Face recognition algorithms produce different rates of accuracy based on sex, age, and race or country of birth, although algorithms that are more accurate generally produce fewer errors, according to a new report by the National Institute of Standards and Technology (NIST).
NIST says the study on demographic effects is the “first of-its-kind and is the third report so far by NIST under its Face Recognition Vendor Test effort. It concludes that “We found empirical evidence for the existence of demographic differentials in the majority of contemporary face algorithms that we evaluated.”
The report makes two broad conclusions about the types of false matching algorithms generate, saying there are more false positives than false negatives. False positives refer to getting a positive match with samples of two different persons while false negatives show a failure to get a match for an individual when two images of the same person are used.
NIST says false positives “occur when the similarity between two photos is low, reflecting either some change in the person’s appearance or in the image properties” while false positives “occur when the digitized faces of two people are similar.”
The report has been expected and is of interest to lawmakers, privacy and civil liberties advocates, algorithm developers, and users of the face recognition technology, which is being rolled out in government identity programs such as the Department of Homeland Security efforts to identity and verify people entering and exiting the U.S. and traveling through security checkpoints at airports.
The study points to recent reports and media stories about biases in face recognition technology but cautions that such reporting should discuss the algorithm that was evaluated.
For false positives, the report says they there were more for women than men—two to five times higher—which was true “across algorithms and datasets,” NIST says. For false positives related to race, the study finds the rates are highest with people from West and East Africa and East Asia, and slightly less with South Asians and Central Americans with the lowest rates generally from East Europeans.

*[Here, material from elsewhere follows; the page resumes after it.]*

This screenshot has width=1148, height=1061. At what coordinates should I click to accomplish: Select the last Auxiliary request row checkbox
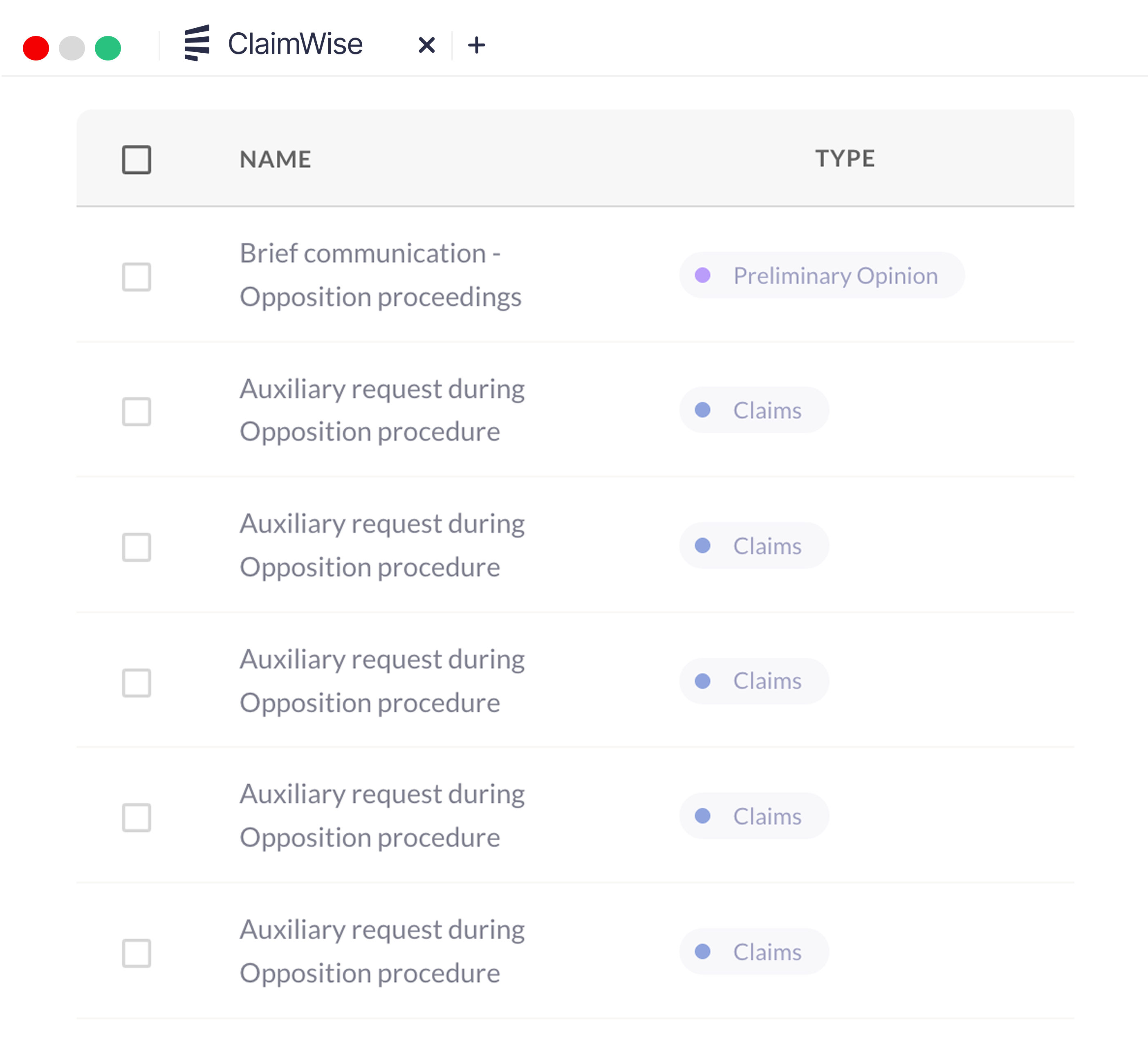click(137, 953)
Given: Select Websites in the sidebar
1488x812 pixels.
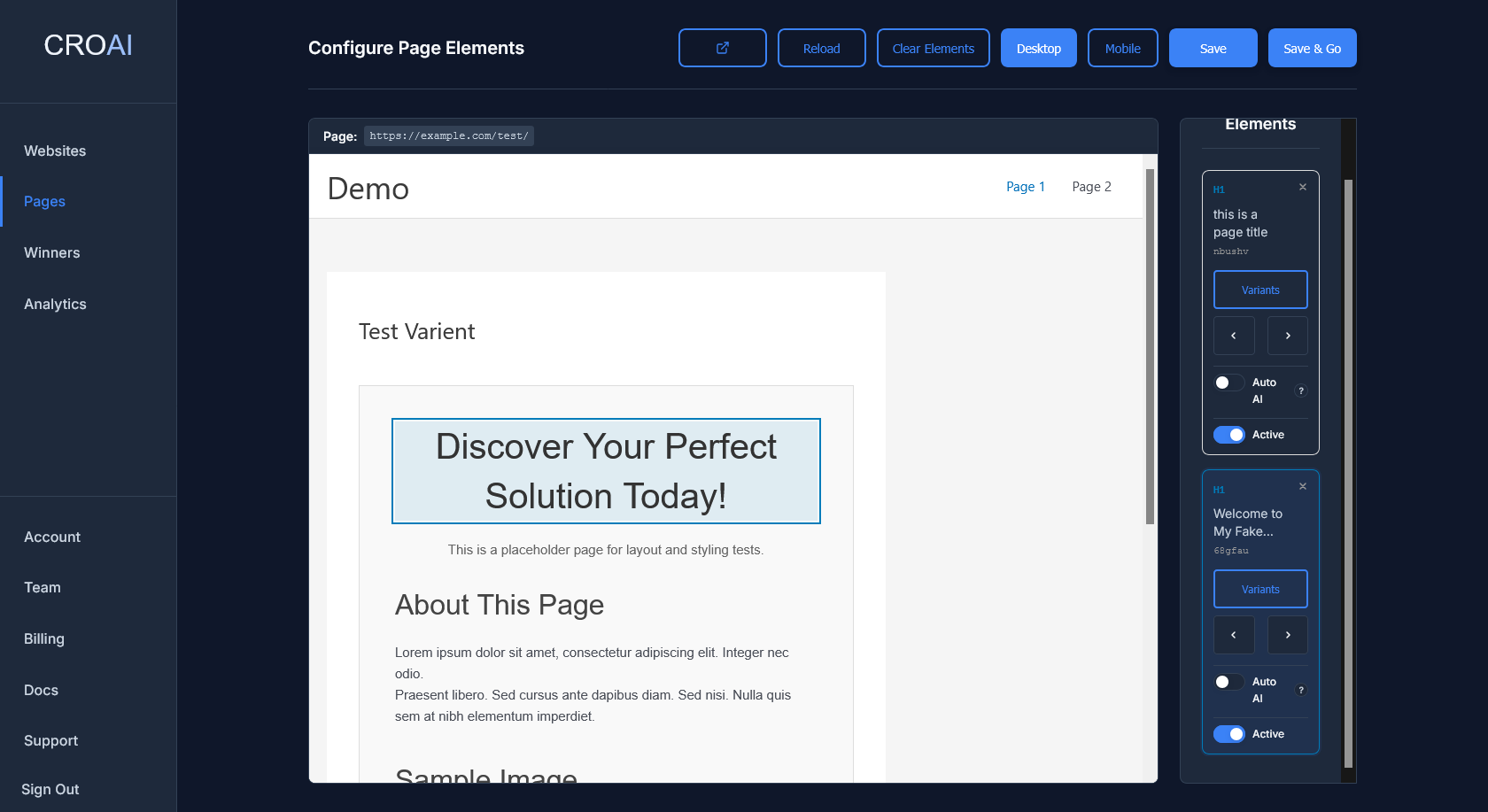Looking at the screenshot, I should click(54, 151).
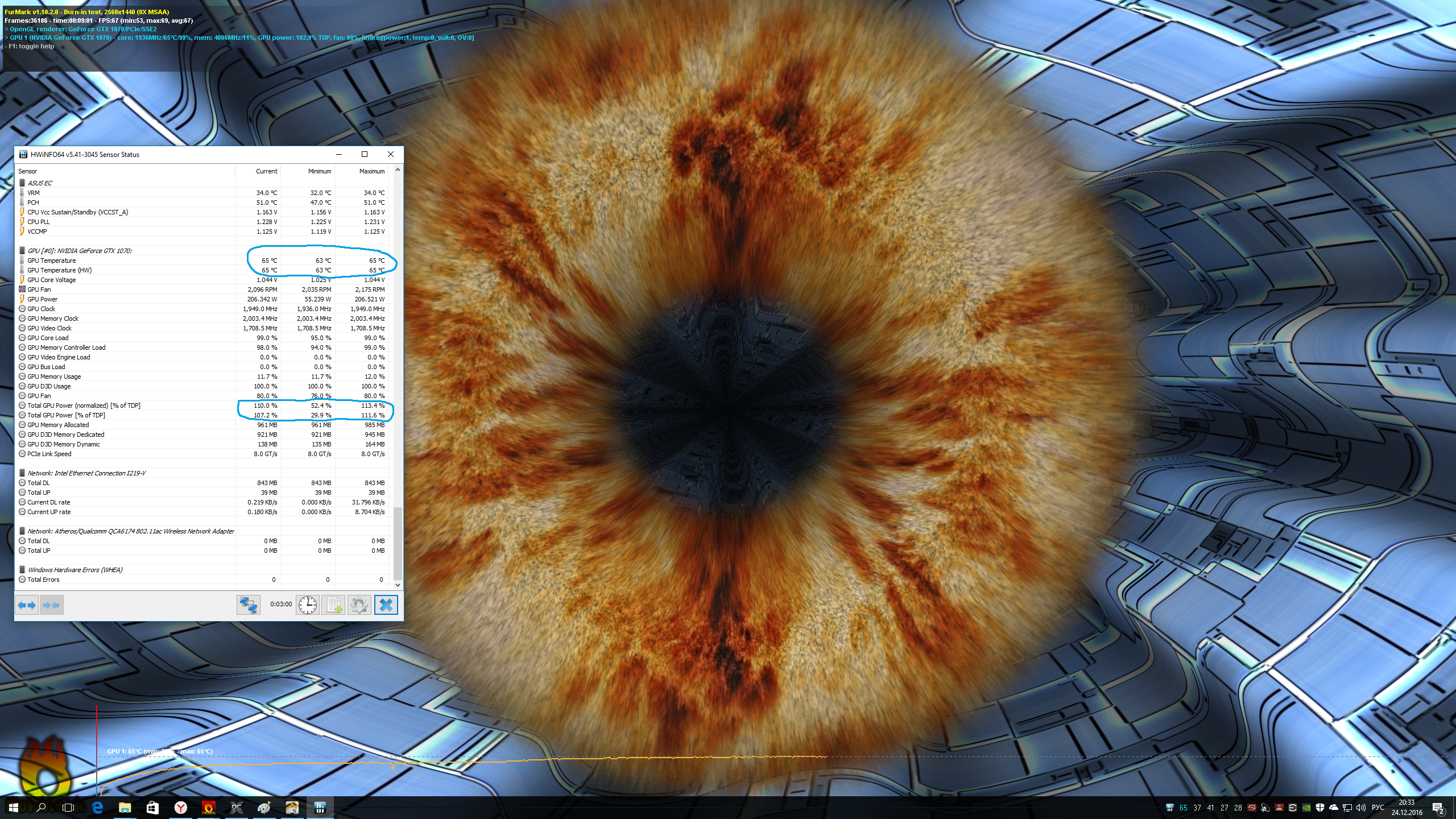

Using U.S. law enforcement images, the study says the highest false positives occur with American Indians while rates are elevated with African Americans and Asians, noting that “the relative ordering depends on sex and varies with algorithm.”
The report says that “a number of algorithms developed in China” show better results for false positives for East Asians.

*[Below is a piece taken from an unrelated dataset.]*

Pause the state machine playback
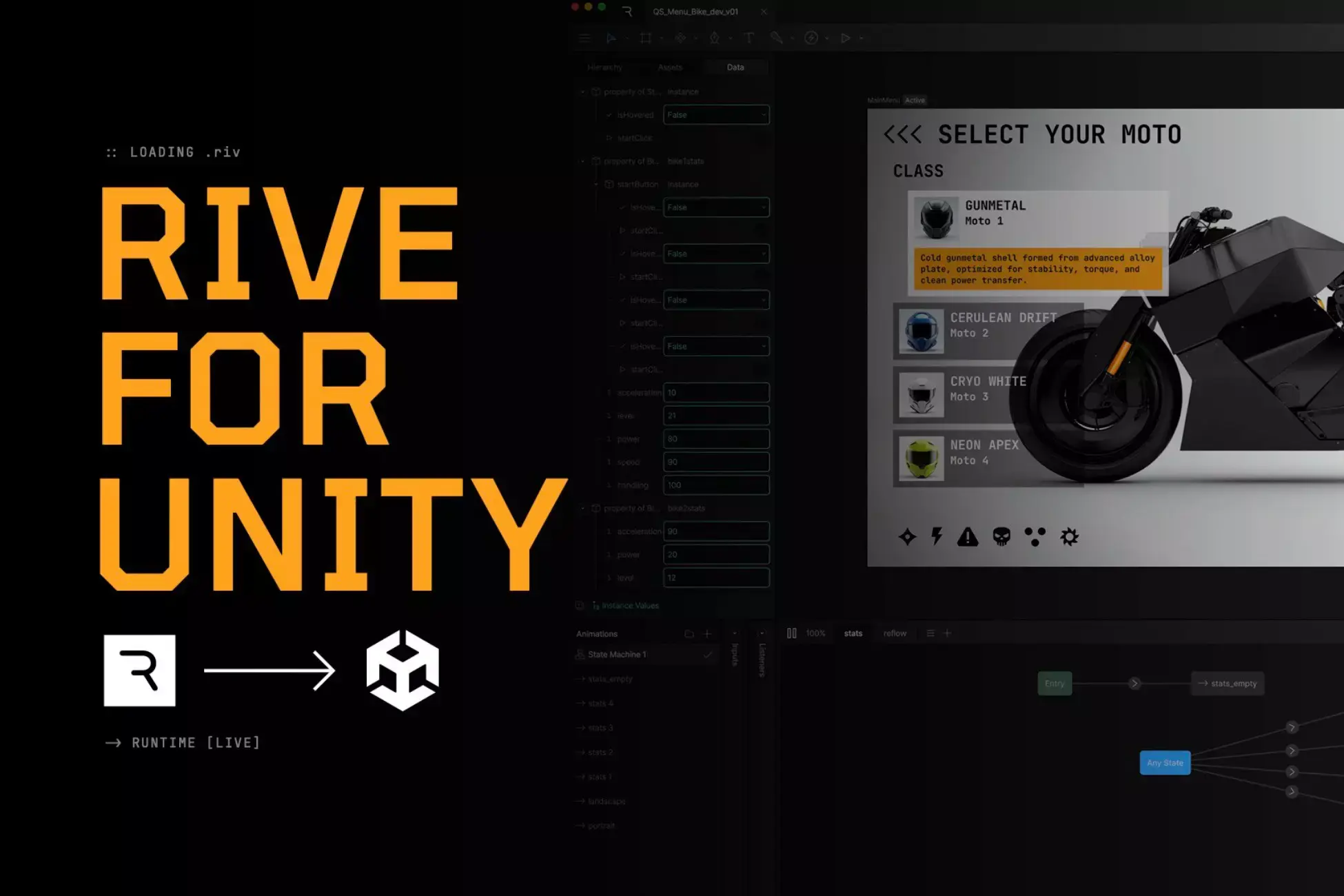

When it comes to age, NIST says false positives are higher with the elderly and children and lowest with middle-aged adults.

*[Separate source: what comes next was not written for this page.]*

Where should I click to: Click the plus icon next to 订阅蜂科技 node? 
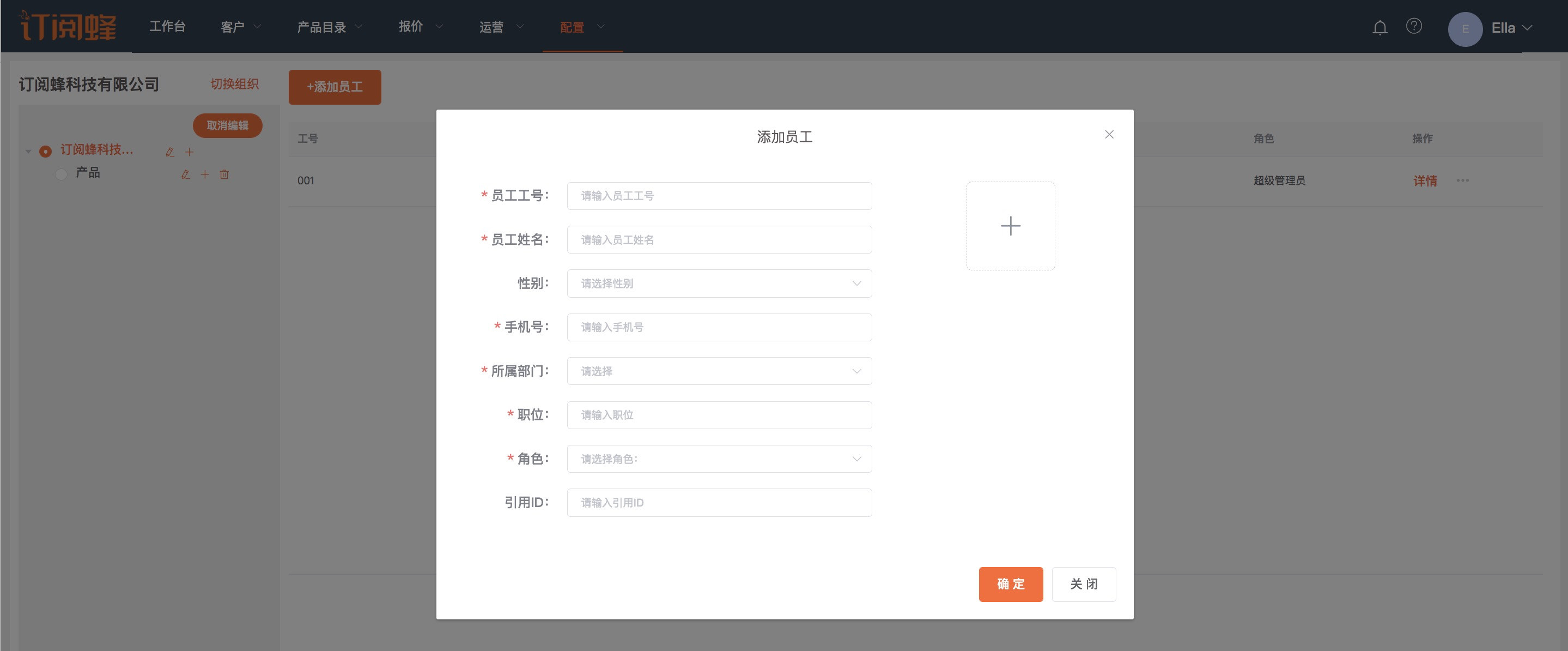pos(189,152)
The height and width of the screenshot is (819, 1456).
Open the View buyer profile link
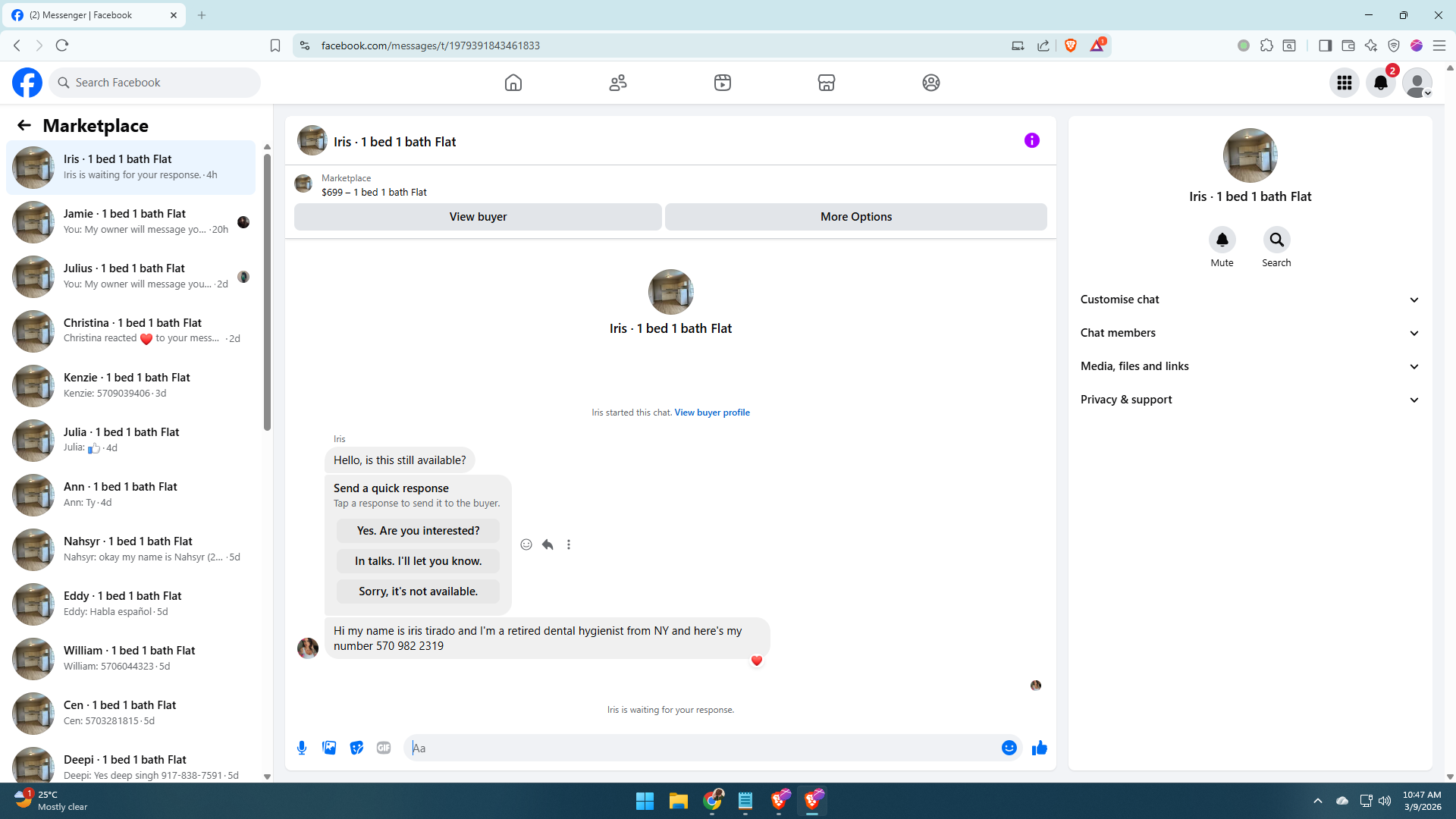pos(711,413)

With respect to false negative results, the report says the particular algorithm used can make a big difference, from error rates below a half-percent to greater than 10 percent.
“For the more accurate algorithms, false negative rates are usually low with average demographic differentials being, necessarily, smaller still,” NIST says. “This is an important result: use of inaccurate algorithms will increase the magnitude of false negative differentials.”
The report also adds that in real-time cases, which would be those where someone is allowing their image to be captured, a second image capture can rectify an initial false negative.
Customs and Border Protection, a DHS component, and its airport and airline partners are rolling out face recognition matching for people departing the U.S. on international flights and arriving to the country on international flights. The Transportation Security Administration, another DHS component, is also evaluating the technology at some aviation security checkpoints.
CBP maintains that its accuracy rates for matching travelers exiting the country are around 98 percent.
False negative rates found with images captured for border crossings are “generally higher in individuals born in Africa and the Caribbean, the effect being strong in older individuals,” the report says.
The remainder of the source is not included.